== What is needed ==
Only the lines from the one containing "Task: Reply to the gold email tweet" through the end of the entries should be returned, exactly as they are, with the pictures omitted.
-------------------------
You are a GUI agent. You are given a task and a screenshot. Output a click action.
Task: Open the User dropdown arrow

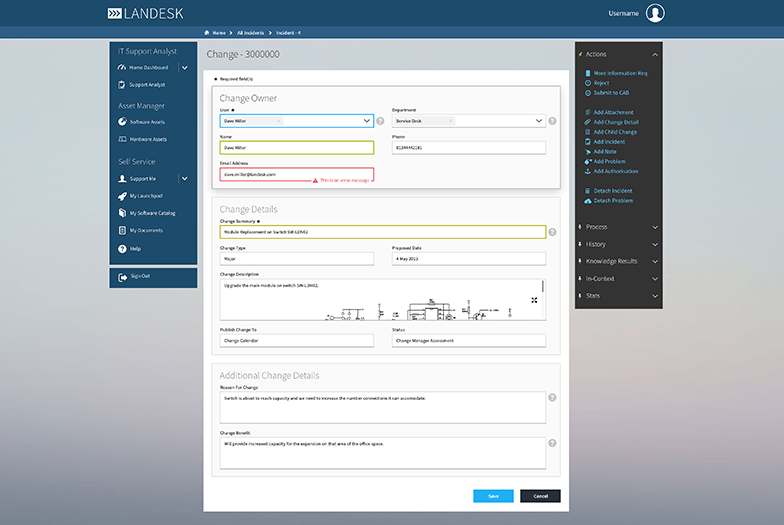[x=366, y=121]
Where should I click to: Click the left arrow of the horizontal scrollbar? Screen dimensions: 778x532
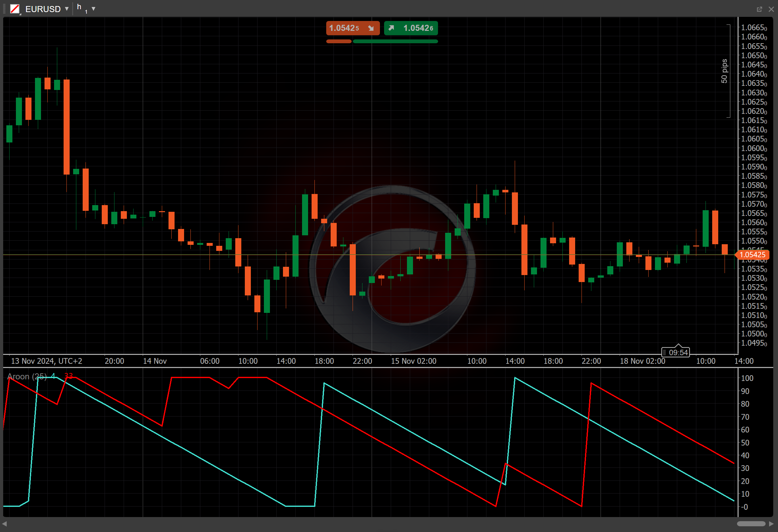[4, 524]
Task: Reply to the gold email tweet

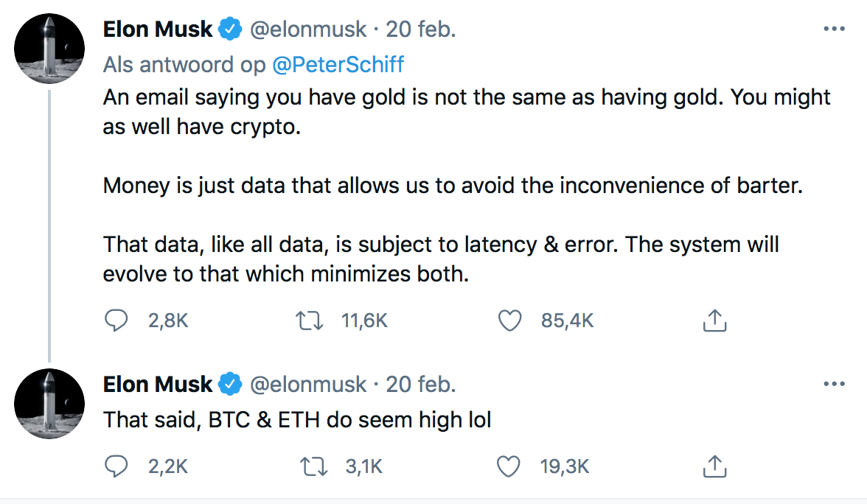Action: (x=116, y=321)
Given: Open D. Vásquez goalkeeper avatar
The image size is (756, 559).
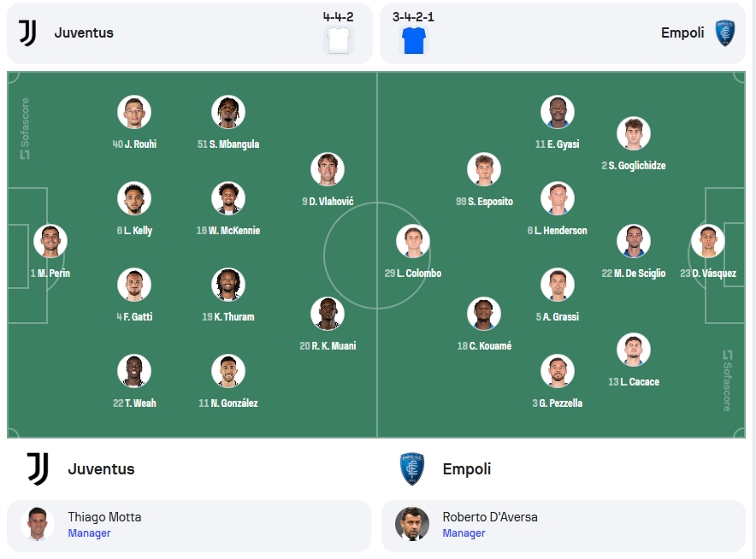Looking at the screenshot, I should tap(708, 241).
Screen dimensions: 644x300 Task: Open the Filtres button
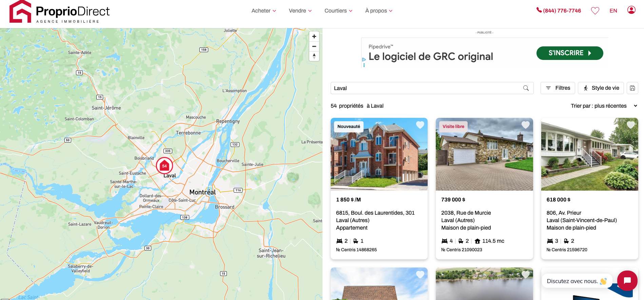pyautogui.click(x=558, y=88)
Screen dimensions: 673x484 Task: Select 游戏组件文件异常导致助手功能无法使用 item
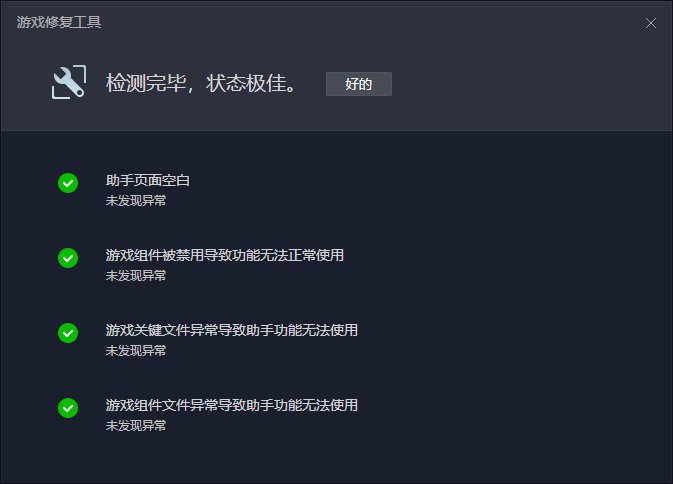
-------------------------
== Response ==
Task: Reply to the gold email tweet

Action: (x=116, y=321)
Given: Open D. Vásquez goalkeeper avatar
The image size is (756, 559).
Looking at the screenshot, I should tap(708, 241).
Screen dimensions: 644x300 Task: Open the Filtres button
pyautogui.click(x=558, y=88)
Screen dimensions: 673x484 Task: Select 游戏组件文件异常导致助手功能无法使用 item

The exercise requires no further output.